We pose the question – what if we could develop a way of predicting which companies are more likely to be suffering distress, and which were not? The idea contains three parts:

A. Certain individual observations or metrics can separately tell us about stocks that might – in the near future – find themselves in trouble.

B. If we combine enough of these metrics together – without overfitting – we can get synergy between the factors.

C. If we build a smart model that is designed specifically to target corporate distress, then we can apply and refine the predictions from the metrics in a better way.

There will be many ways to capture the idea of corporate distress – we include a brief section below on several of these strands of research. The approach we have used directly targets predicting the “event” of corporate distress – that is, when a firm, at some time in the future, has a “red flag” raised against it.
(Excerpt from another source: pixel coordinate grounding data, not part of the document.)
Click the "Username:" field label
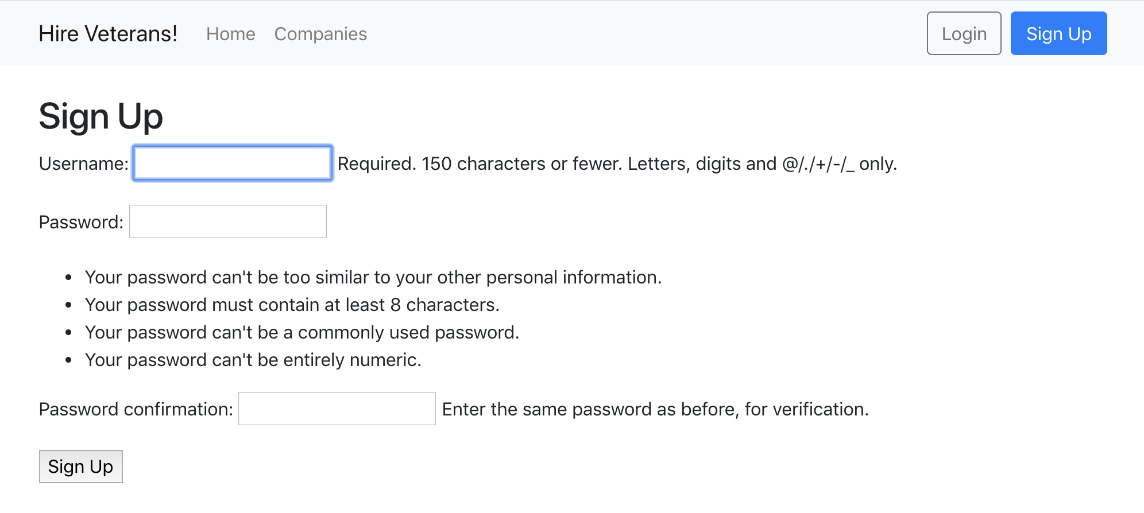pyautogui.click(x=84, y=164)
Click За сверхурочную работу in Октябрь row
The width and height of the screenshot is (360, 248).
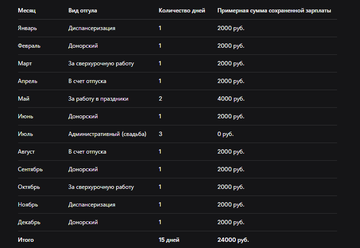point(101,187)
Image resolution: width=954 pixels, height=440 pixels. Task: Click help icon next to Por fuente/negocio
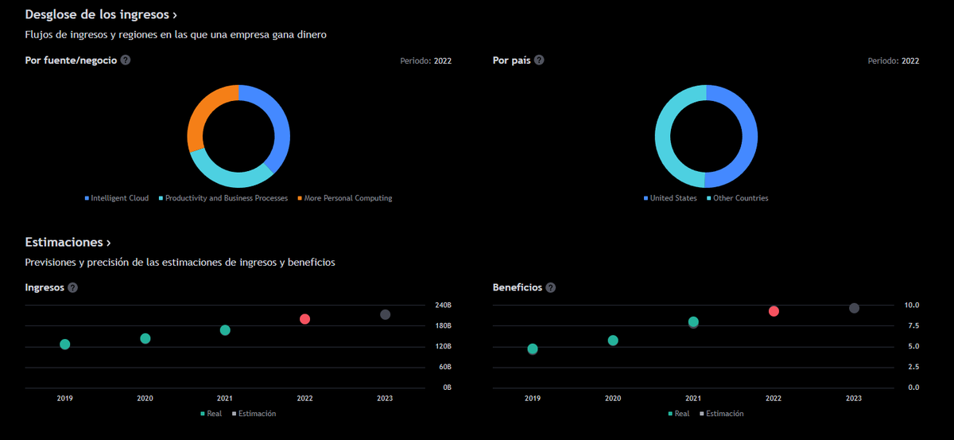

Other methods might include finding a model that maximises the gap between good and bad firms, or even apply sophisticated machine learning techniques to pick characteristics of firms which are destined to be in trouble.
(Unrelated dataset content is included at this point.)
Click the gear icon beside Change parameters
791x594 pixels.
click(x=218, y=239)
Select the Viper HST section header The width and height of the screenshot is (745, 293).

We also have to think about what we mean when we say a company is in distress. Previous publications from Realindex have used other measures like interest cover to categorise firms as zombies, for example1. In this process at hand we use a different approach – we use a well-known model of “distance to default” from academia that has found extensive use in practice. This yields a full spectrum of default predictions – from highly likely to highly unlikely. Our approach is to treat the distress “event” as appearance in the left tail of the distribution 12 months into the future – that is, firms that will be ranked worst by this measure in 12 months’ time are categorised as “in distress”.

Finally, we carefully choose the estimation method of distress using a probability-based model. The model aims to predict the probability of corporate distress by classifying each stock as “in distress” (value = 1) or not (value = 0). This method is known as a logit model (alternatively as a logistic regression). We discuss this in more detail below.

One innovation in this research is to use one well-known approach to forecasting default or corporate distress to predict a second type of forecast. The first approach uses accounting and market variables, while the second type of forecast uses an option pricing model.

In summary:

  • We combine a set of reported accounting variables for each firm, and the trends in those variables (intentionally, none of these variables is a forecast), with a set of well-known stock level market variables.
  • We define the term “corporate distress” as the left tail of a forecasting model of distance to default.
  • We build and estimate a prediction model based on the probability of distress.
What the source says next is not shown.